Activity
Lines from the one holding "The image size" through the end of the entries, inclusive, form the whole output; reproduce them exactly and omit pictures.

Stored records:
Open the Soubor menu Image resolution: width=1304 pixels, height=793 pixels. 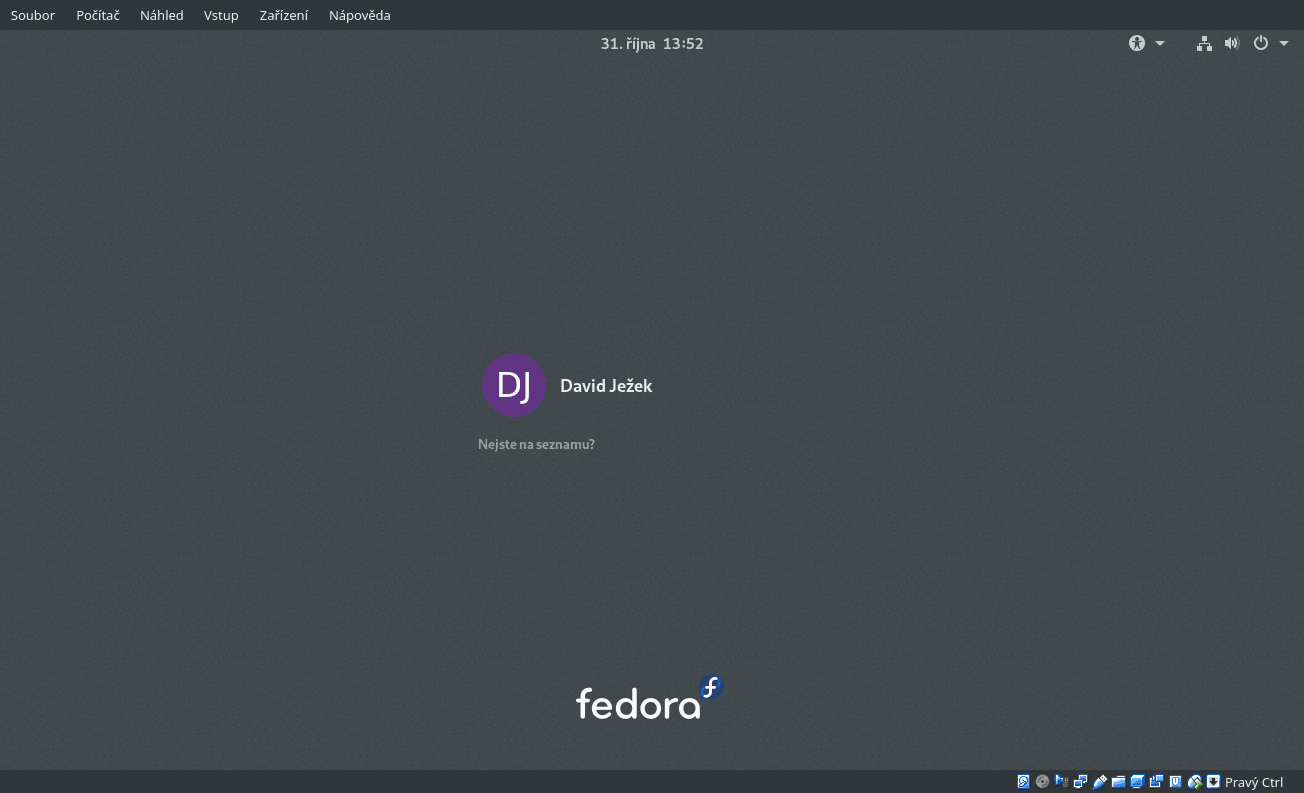[32, 15]
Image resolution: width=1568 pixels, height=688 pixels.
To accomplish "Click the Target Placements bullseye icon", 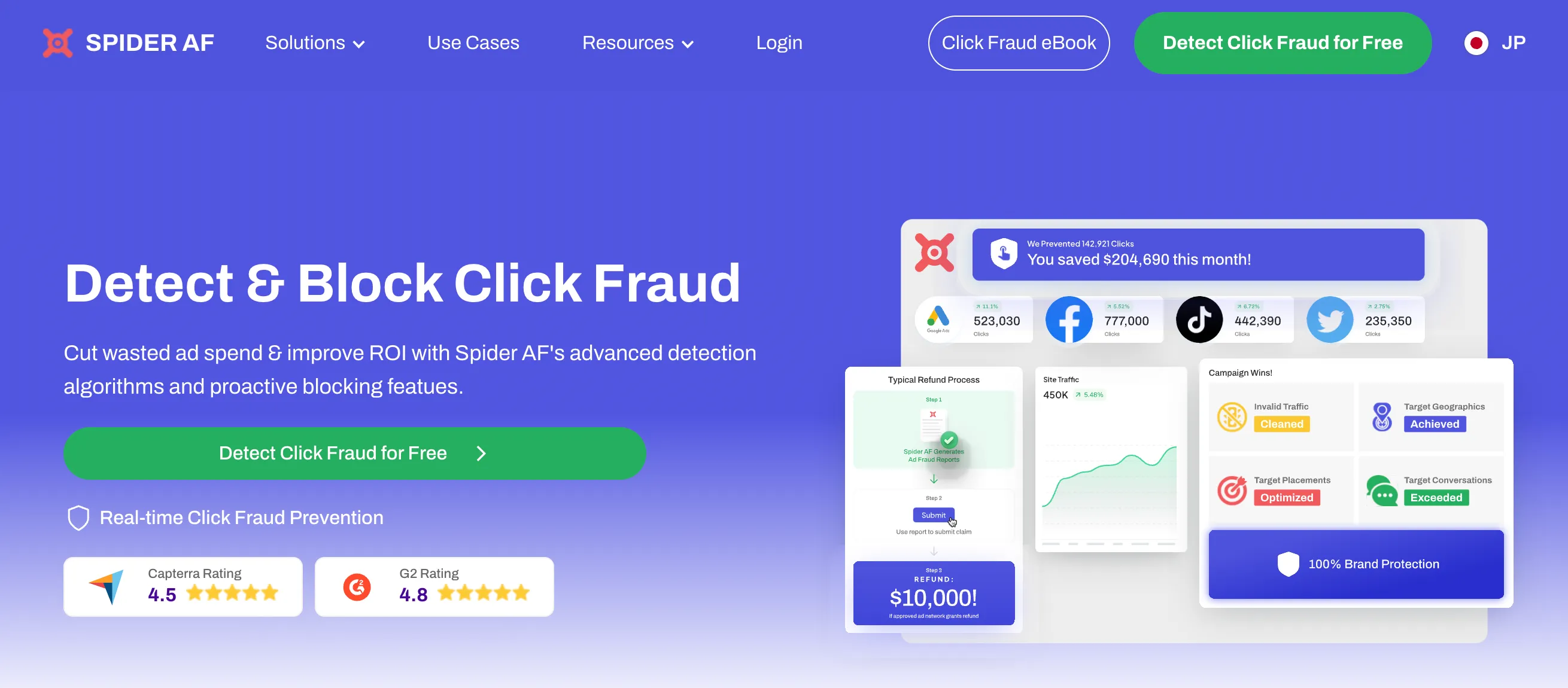I will [1232, 490].
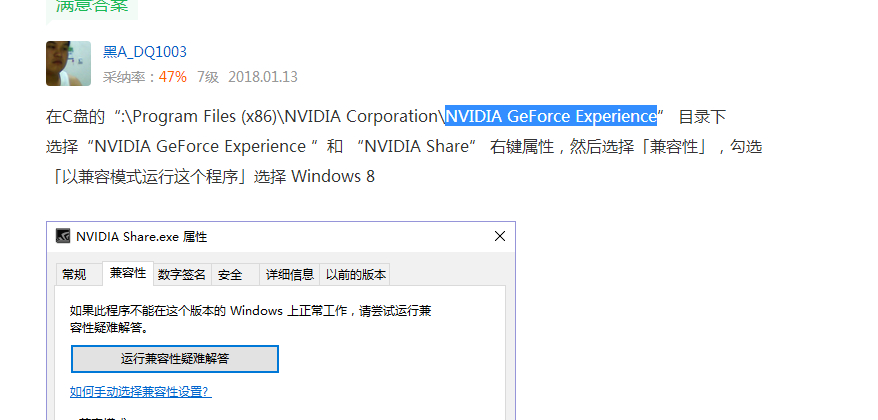Click the quoted "NVIDIA Share" text in the answer
The width and height of the screenshot is (878, 420).
(416, 147)
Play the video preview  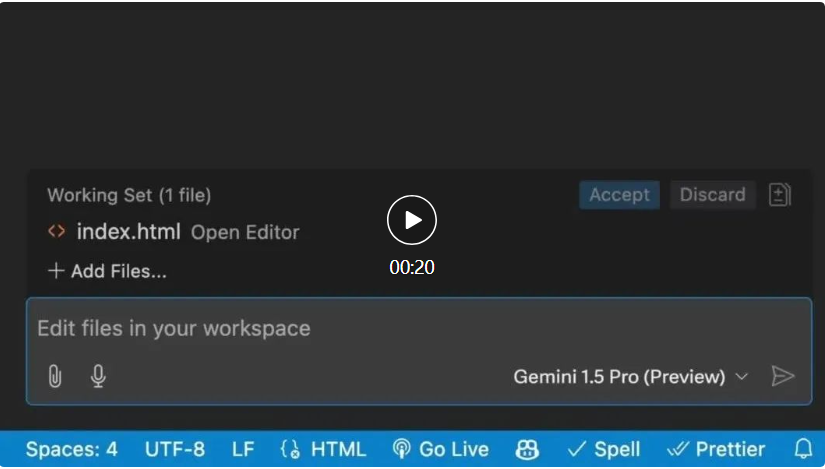pos(412,220)
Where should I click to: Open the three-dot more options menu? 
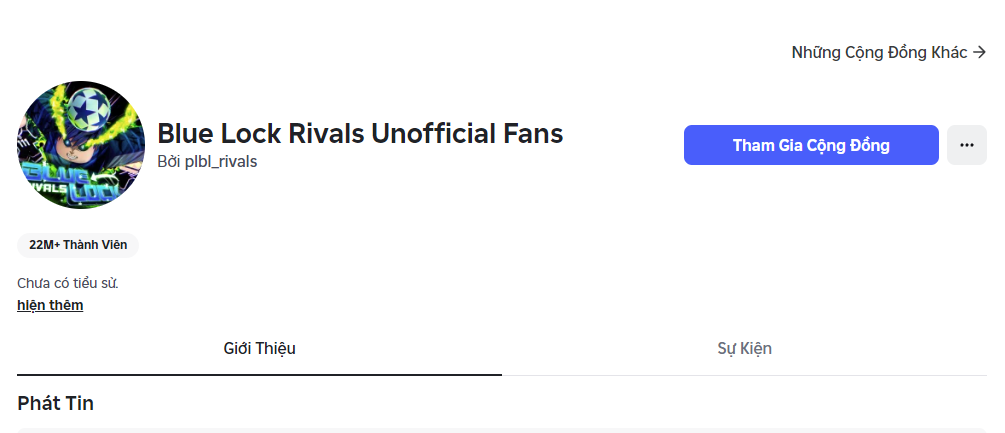pos(967,145)
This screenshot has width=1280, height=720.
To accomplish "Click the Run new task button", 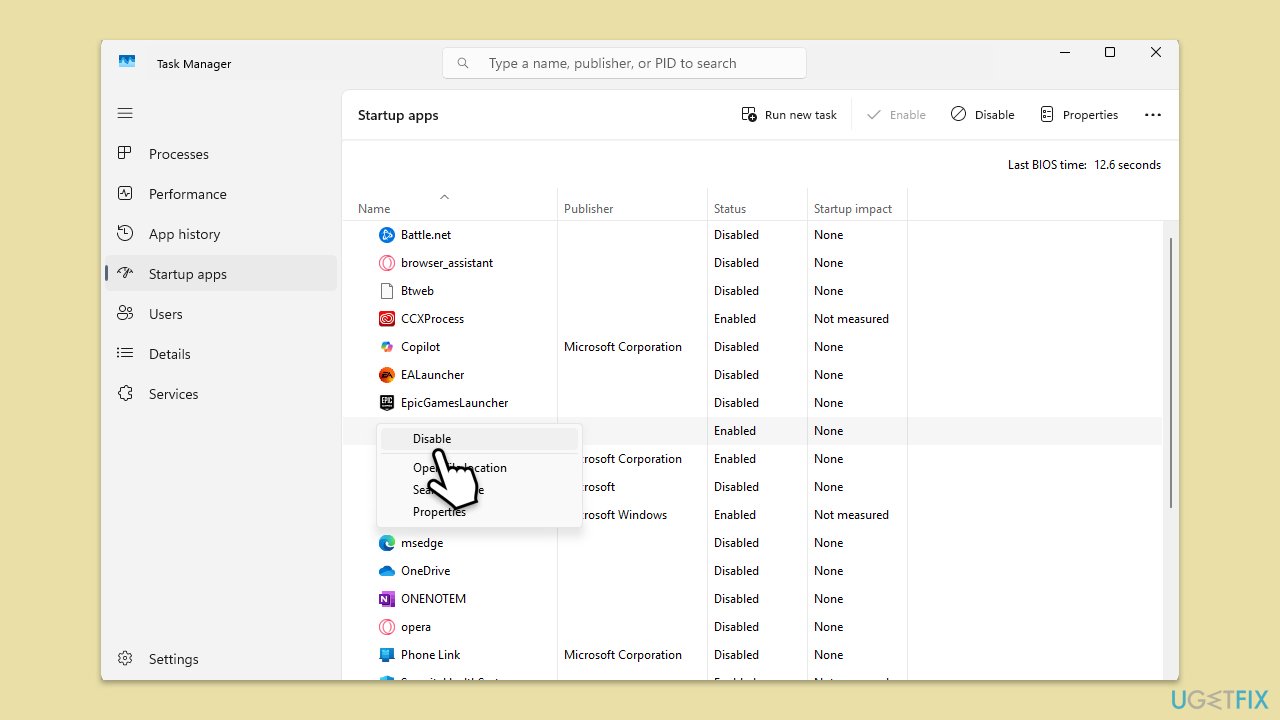I will [x=789, y=115].
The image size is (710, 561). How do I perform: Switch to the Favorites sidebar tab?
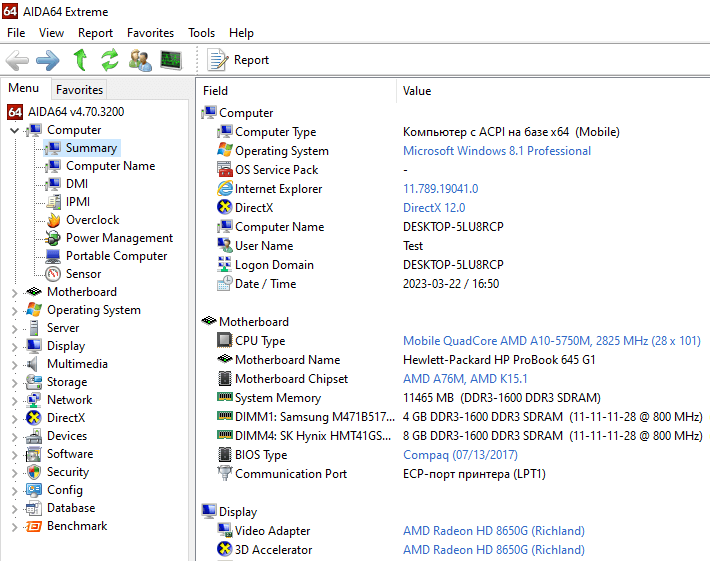(x=80, y=90)
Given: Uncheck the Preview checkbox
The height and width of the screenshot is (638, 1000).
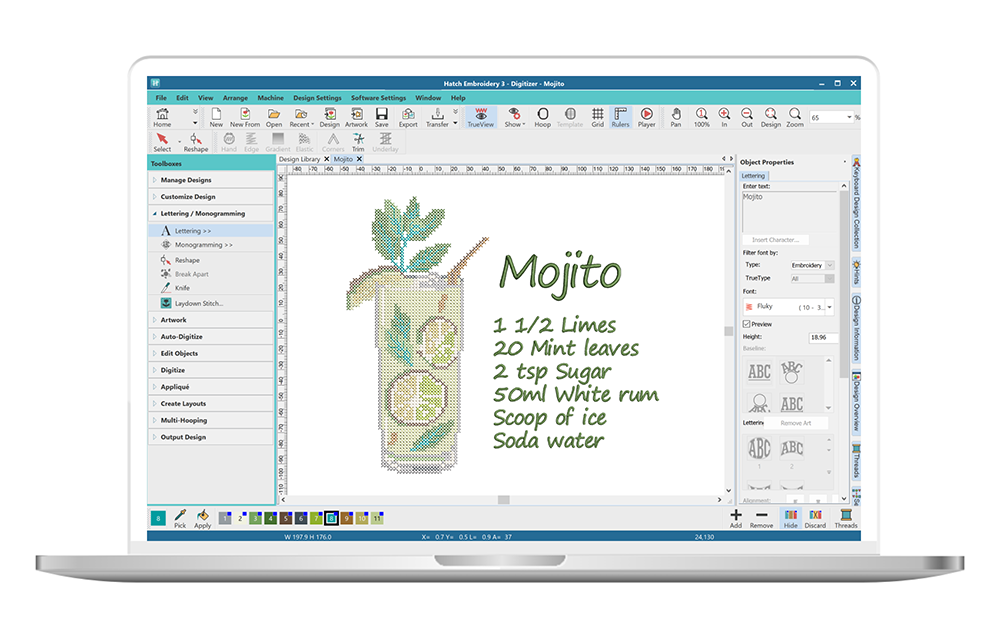Looking at the screenshot, I should pos(747,324).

Response
The image size is (710, 561). How do I perform: Switch to the Favorites sidebar tab?
(x=80, y=90)
Given: Uncheck the Preview checkbox
The height and width of the screenshot is (638, 1000).
Looking at the screenshot, I should pos(747,324).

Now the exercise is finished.